* _Work required_
Continue the forum thread below on the omnipresence of Jesus Christ from the point where it stops.

# The omnipresence of Jesus Christ



## Pergamum (Mar 4, 2013)

Hello,

I am studying the omnipresence of Jesus Christ, to include the doctrine of the ubiquity of Christ's physical body. And...I need help.

Any links, sermons, articles, etc, that can help me? Any errors to avoid? Any commentary on past theological discussions in the history of the Reformation or the Church Fathers about this?


----------



## Goodcheer68 (Mar 4, 2013)

The Omnipresence of Jesus Christ: A Neglected Aspect of Evangelical Christology: Zachariades, Theodore
The kindle version is on sale for $2.99 at amazon right now.

The Omnipresence of Jesus Christ: A Neglected Aspect of Evangelical Christology: Theodore Zachariades, Michael A. G. Haykin: Amazon.com: Kindle Store

I recently bought this and have not read it yet so I can't personally attest to it being theologically sound. 
Here is partially what his biography on amazon states "His Master of Divinity and Doctor of Philosophy degrees are from the Southern Baptist Theological Seminary Louisville, KY. Prior to having his dissertation made available in July 2012 as a kindle book on Amazon, Theodore had four articles published: "Dispensation," "Kenosis," "Millennium," and "Savior," in Holman Illustrated Bible Dictionary (Nashville: Broadman and Holman, 2003)."

Let me know how it is. I probably will not be able to get around to reading it for a few months.


----------



## Peairtach (Mar 4, 2013)

* _Data_
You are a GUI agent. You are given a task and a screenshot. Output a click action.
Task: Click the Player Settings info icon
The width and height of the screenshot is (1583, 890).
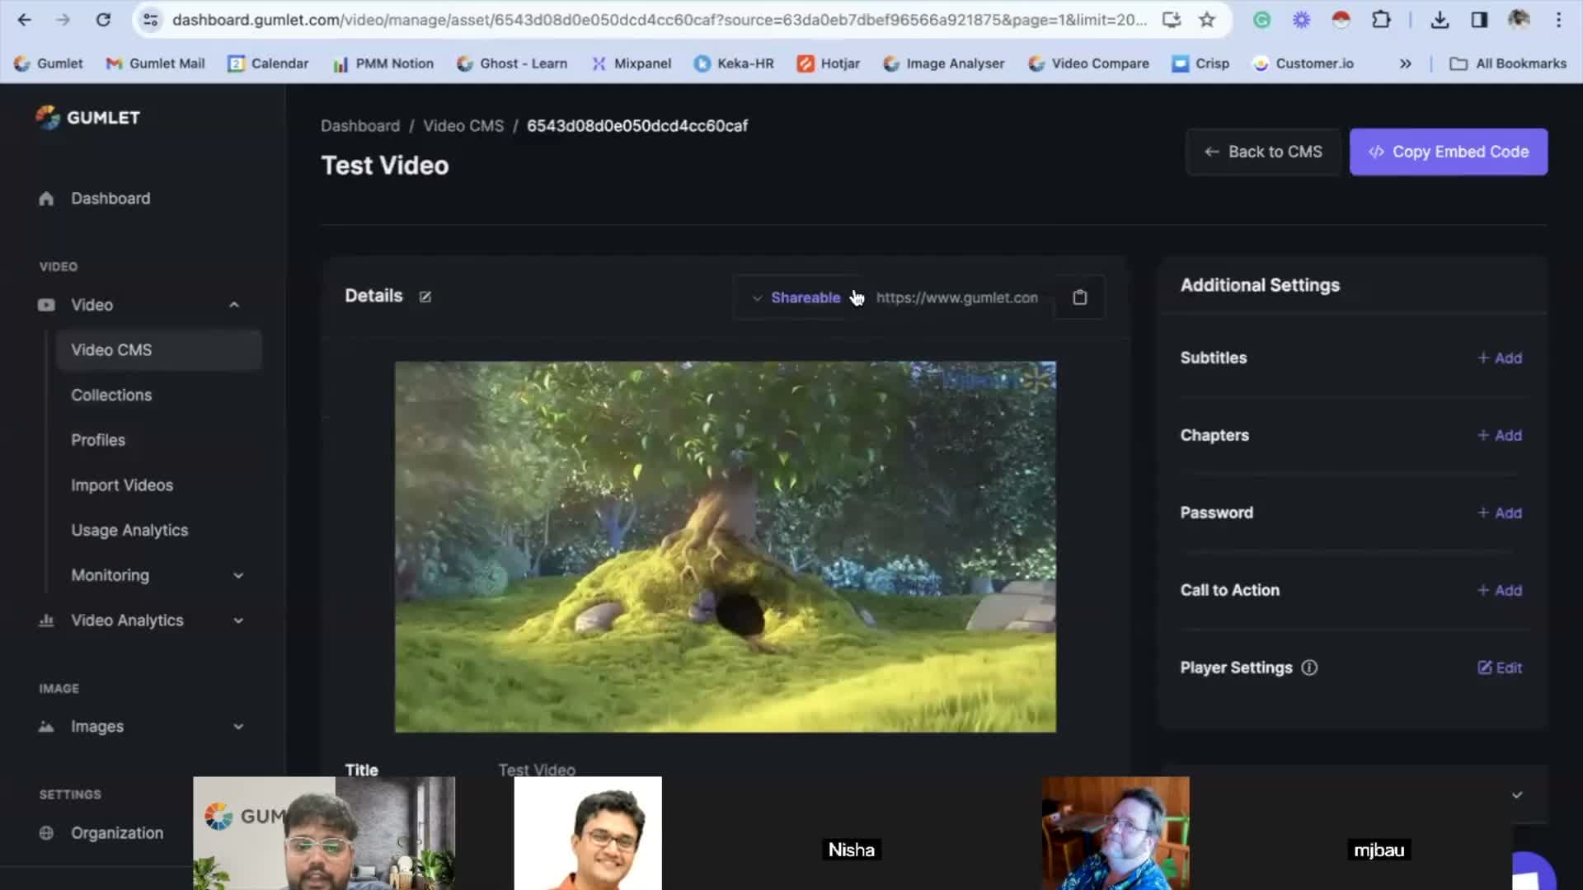1309,668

* _Result of the task_
There might be some hints here:
Communicatio idiomatum - Wikipedia, the free encyclopedia

https://www.google.co.uk/search?q=l...975,d.d2k&fp=1ff146335c2fd68a&biw=800&bih=437


----------



## py3ak (Mar 4, 2013)

Pergamum said:


> Any errors to avoid?



Yes, the RC and Lutheran Christological confusion which has the body of Christ being present in more than one place at one time.

Here is a previous thread: http://www.puritanboard.com/f15/christs-ubiquity-matthew-18-20-a-48015/

Reformed Christology is one of the points at which Reformed doctrine is at its strongest. I would suggest Richard Sibbes' _Description of Christ_ for a breathtaking overview, Thomas Goodwin's _The Heart of Christ in Heaven Towards Sinners on Earth_ and _Christ Set Forth_ for some in-depth treatment, and Mark Jones' _A Christian's Pocket Guide to Jesus Christ_ for a modern discussion. Bavinck and Turretin in their respective systematics provide some very cogent and competent treatment of the issues.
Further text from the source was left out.